Andrea Lanfranchi, Di notte la montagna

di notte la montagna è uno spettro, i colori
solo una vaga interpretazione del pianeta
– la nostra perizia nel guardare
viene messa in dubbio infinite volte, solo
si può immaginare e solo nell’assuefazione
al dubbio trovare un margine di certezza,
là dove dubbio è il sentiero dubbio lo scendere
piuttosto che il salire
ambigua la percezione del corpo che attraversa
rumori compiutamente fragili, il silenzio
saturo, e bruno
i sassi aumentano la loro consistenza diventano
più soli, fremono, cedono il loro monito
il loro eremo di suoni: schiantano nei precipizi
ricordando le note più basse
o recitano in noi il mondo in lasse

 

(Da La voce obliqua, Arcipelago Itaca 2018)
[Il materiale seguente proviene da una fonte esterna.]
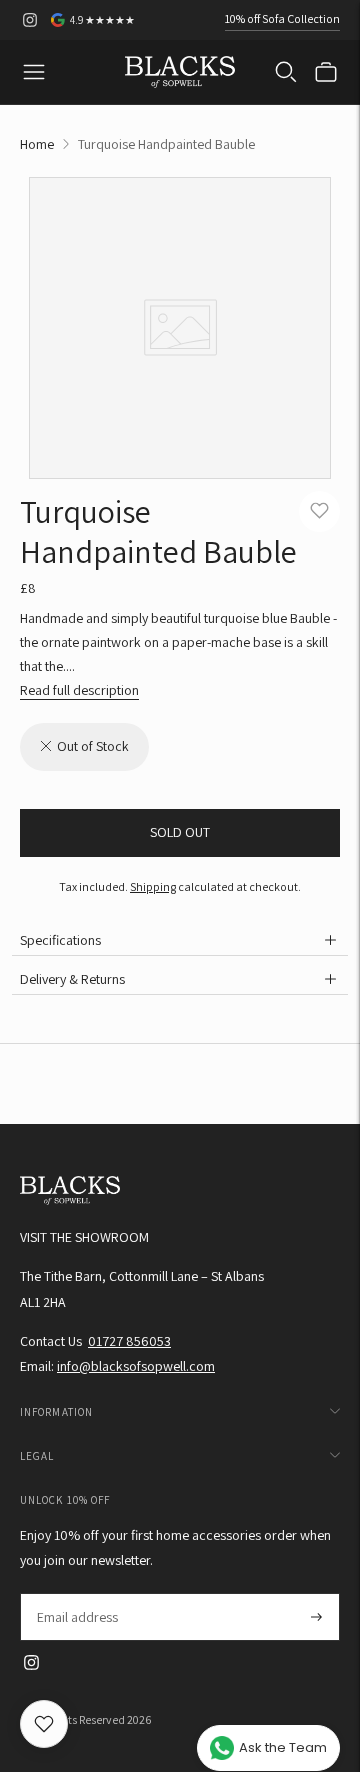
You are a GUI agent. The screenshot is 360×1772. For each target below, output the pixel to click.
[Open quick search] (286, 72)
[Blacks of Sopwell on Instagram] (30, 20)
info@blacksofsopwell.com (136, 1366)
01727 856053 (129, 1341)
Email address (76, 1593)
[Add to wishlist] (319, 511)
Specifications (60, 940)
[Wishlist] (44, 1724)
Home (37, 144)
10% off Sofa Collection (282, 18)
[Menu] (34, 72)
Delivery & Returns (72, 979)
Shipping (153, 886)
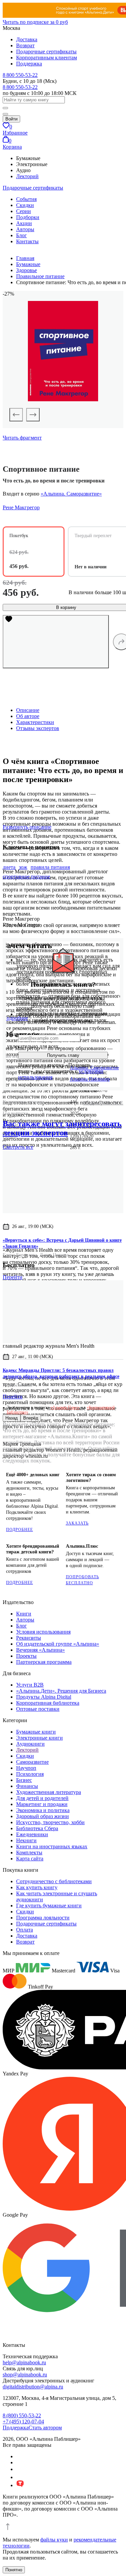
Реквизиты (28, 1638)
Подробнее (19, 1529)
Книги (23, 1613)
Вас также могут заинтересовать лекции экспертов (62, 1128)
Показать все (103, 1102)
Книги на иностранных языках (51, 1846)
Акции (24, 223)
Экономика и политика (43, 1810)
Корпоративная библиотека (47, 1703)
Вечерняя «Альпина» (40, 1650)
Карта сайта (29, 1858)
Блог (21, 235)
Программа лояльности (43, 1917)
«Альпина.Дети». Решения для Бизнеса (61, 1691)
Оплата (24, 1930)
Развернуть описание (27, 827)
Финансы (27, 1786)
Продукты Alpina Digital (43, 1697)
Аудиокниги (30, 1744)
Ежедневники (32, 1834)
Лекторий (27, 176)
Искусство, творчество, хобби (50, 1822)
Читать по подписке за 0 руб (35, 22)
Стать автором (45, 2427)
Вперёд (30, 1418)
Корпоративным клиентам (46, 57)
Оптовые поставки (37, 1709)
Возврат (25, 45)
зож (23, 867)
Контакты (27, 241)
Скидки (25, 205)
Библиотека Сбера (37, 1828)
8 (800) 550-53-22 (22, 2415)
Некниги (26, 1840)
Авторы (25, 229)
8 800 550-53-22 (20, 75)
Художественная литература (48, 1792)
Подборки (27, 217)
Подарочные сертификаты (46, 51)
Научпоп (26, 1768)
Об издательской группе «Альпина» (57, 1644)
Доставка (26, 39)
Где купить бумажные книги (49, 1905)
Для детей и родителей (42, 1798)
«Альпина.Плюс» (65, 1407)
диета (9, 867)
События (26, 199)
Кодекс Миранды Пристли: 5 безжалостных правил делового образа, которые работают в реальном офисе (61, 1373)
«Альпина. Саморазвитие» (71, 494)
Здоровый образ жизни (42, 1816)
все (18, 1147)
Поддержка (29, 63)
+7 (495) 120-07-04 (23, 2421)
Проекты (26, 1656)
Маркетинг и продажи (42, 1804)
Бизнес (24, 1780)
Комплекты (29, 1852)
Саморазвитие (32, 1762)
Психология (30, 1774)
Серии (23, 211)
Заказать (77, 1523)
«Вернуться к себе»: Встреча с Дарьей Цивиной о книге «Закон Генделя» (62, 1243)
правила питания (50, 867)
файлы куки (54, 2539)
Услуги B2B (30, 1685)
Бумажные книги (36, 1732)
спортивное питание (26, 876)
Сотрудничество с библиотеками (54, 1881)
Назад (11, 1418)
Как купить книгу (36, 1887)
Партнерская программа (44, 1662)
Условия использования (43, 1632)
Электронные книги (39, 1738)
Andrea Lanfranchi, Un mattino piccolo

il sole affiora sulle rocce e scova gli uomini, giù in basso
densi tra le case
in un mattino piccolo di un giorno qualunque
come un dio minore trovare la luce che incanta
gli occhi, incagliare in un’ombra di passi
è nelle valli la vita tra questi monti dove i vecchi
hanno la loro tana come i tassi e le donnole vispe
e le pietre cambiano colore nell’arco del giorno e il vento
è una sfinge e abbandona chi ascolta e resta muto
di fronte al suo vessillo
cosa cercate voi sul dorso dei giganti? – cosa vi spinge
nella fatica di salire per poi cedere alla stanchezza?
c’è un’erba magra qui tra questi sassi, e una terra dura
e rugginosa e lucertole e serpi che serrano le pupille
come lame
solo ciò che vedi è nel buio tra i boschi che ammantano
le pareti, e questo è quanto basta per chi sale e si sporge
oltre la vita: camminare e non altro, divenire ciò che si è
e nulla di troppo

 

(Da La voce obliqua, Arcipelago Itaca 2018)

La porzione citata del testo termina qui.